Wyższy Urząd Górniczy potwierdził, że do wstrząstu doszło na głębokości około 900 metrów w obszarze H. Wstrząs miał około 4 stopnie w skali Richtera. Na miejscu wstrząsu pracowało 11 osób, cztery z nich zostały ewakuowane. W chwili tąpnięcia pod ziemią trwały prace związane z drążeniem chodnika. Łącznie pod ziemią było w tym momencie 250 osób.
Nadal trwa akcja ratunkowa, w której bierze udział 12 zastępów ratowników. Wiadomo, że ratownicy już zeszli na dół. Udało się nawiązać kontakt z dwoma górnikami. Zostali wyniesieni na powierzchnie i przetransportowani do jastrzębskiego szpitala. Ich stan jest stabilny. Późnym wieczorem udało się nawiązać kontakt z kolejnym górnikiem.
Trzeci górnik jest przygnieciony elementami obudowy. Ratownicy ściągają ciężki sprzęt. Z mężczyzną jak i pozostałymi górnikami nie ma kontaktu.
Rzecznik JSW Katarzyna Jabłońska-Bajer potwierdziła, że ratownicy początkowo mieli problem z dotarciem do odciętych górników, ze względu na duże stężenie metanu. Stężenie metanu sięgało nawet 58%.
Jednocześnie trwają oględziny budynków znajdujacych się w pobliżu kopalni.

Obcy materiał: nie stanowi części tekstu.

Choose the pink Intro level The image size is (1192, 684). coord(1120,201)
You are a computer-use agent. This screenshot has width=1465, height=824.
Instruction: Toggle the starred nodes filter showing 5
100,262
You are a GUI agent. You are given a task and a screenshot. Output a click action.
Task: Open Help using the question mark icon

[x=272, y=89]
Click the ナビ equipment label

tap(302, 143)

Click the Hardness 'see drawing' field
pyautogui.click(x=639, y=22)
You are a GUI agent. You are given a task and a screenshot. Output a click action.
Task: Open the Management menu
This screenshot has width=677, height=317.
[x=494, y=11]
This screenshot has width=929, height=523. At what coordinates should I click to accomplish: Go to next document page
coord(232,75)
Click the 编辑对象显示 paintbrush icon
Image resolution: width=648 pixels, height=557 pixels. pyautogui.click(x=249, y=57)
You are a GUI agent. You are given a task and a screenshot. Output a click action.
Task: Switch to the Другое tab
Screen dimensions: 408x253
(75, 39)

Największe szkody mogą wystąpić w znajdujących się w okolicy kopalni blokach i domach, ale mieszkańcy z całego miasta zgłaszają, że tąpnięcie było odczuwalne również u nich. Tak było m.in. na ulicy Turystycznej, Maruszarzówny czy na Przyjaźni. Jak powiedziała będąca na miejscu prezydent miasta Anna Hetman, budynki mimo niewielkich szkód i pęknięć są w pełni sprawne i nie zagrażają nikomu.
Komentarze
106 komentarzy
Oby wszyscy wyszli z tego cało. Boże czuwaj nad nimi
Oby wszyscy górnicy wyszli cali i zdrowi
Myślałem, że się blok zawali.
Św.Barbaro miej ich w swojej opiece.
Na katowickiej bujało żyrandolami.
Na Śląskij też meble też się ruszały.
W bloku 107 żyrandole się bujaly i pękła rura od wody...

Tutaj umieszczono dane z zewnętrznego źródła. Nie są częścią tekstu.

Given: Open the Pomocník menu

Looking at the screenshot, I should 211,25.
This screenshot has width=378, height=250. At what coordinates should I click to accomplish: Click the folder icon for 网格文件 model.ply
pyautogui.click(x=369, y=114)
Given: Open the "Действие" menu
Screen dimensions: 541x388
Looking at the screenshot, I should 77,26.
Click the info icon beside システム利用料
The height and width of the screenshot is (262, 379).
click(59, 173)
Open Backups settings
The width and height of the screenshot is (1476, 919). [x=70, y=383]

Żeby tylko nie pozamiatało jak w pamiętne Boże Ciało....
Najnowsze doniesienia mówią o pięciu górnikach odciętych z całkowicie zniszczonego chodnika przyścianowego, do którego ratownicy nie mają dostępu ze względu na zbyt wysokie stężenie metanu
W pawłowicach też zabujalo
Do Marioool - Chyba nie masz pojęcia o czym mówisz. We Włoszech w zeszłym roku przy wstrząsie ziemi o sile 4 stopni waliły się domy jak domino. Poczytaj coś mądrego, zanim staniesz się ekspertem od sejsmologii.

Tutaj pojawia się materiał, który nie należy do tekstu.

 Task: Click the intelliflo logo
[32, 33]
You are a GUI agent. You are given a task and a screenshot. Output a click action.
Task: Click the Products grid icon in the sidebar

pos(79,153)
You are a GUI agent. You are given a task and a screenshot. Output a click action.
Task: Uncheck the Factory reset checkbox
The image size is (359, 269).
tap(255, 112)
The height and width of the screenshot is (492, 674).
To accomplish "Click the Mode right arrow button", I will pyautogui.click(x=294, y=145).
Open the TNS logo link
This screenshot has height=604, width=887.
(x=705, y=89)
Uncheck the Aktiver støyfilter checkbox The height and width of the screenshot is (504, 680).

Tąpnięcie było odczuwalne również w Bziu i orientując sie to w kilku innych dzielnicach
Do TPW . Sam jesteś niedouczony kretynie jeden.
Wracajcie zdrowi bracia górnicy
Dziś dzień odrabiania za 2 maja więc to zwykły dzień roboczy, no i ludzi więcej...
W Moszczenicy tez zatrzęsło
Maruszarzówny... ta..
Nauczcie się pisać poprawnie!
4 stopnie to 2 razy w ciągu szychty pukało więc musiało być znacznie więcej. chłopaki wracać wszyscy...
8.9 to może nie.. ale 5 jak najbardziej.. nie patrząc na popękaną ściane..
Magnituda 4 stopnie to górnicza ósemka - dziewiątka
na Szostce tez bujało zyrandolami :|
Trzymajcie sie bracia! Jestem szczęśliwcem na urlopie górniczym i takich sytuacji spotkało mnie kilka, jednak Św. Barbara czuwała. Wam też się uda.
Daj boże oby wyszli z tego szczęśliwie
Zofiowka i niedouczony dozór, mianowany za pokrewieństwo i układy! Ścianę powyżej wybierano na popękanych sekcjach! Chłopaki trzymajcie się! Wrócić wszyscy!
Co? 4 stopnie ? Co oni piszą jak by była czwórka to by nie było odczuwalne na powierzchni ,przy takim jebnieciu było spokojnie 8,9 stopni
Wierzę, że wyjadą szczęśliwie z tej szychty !!!!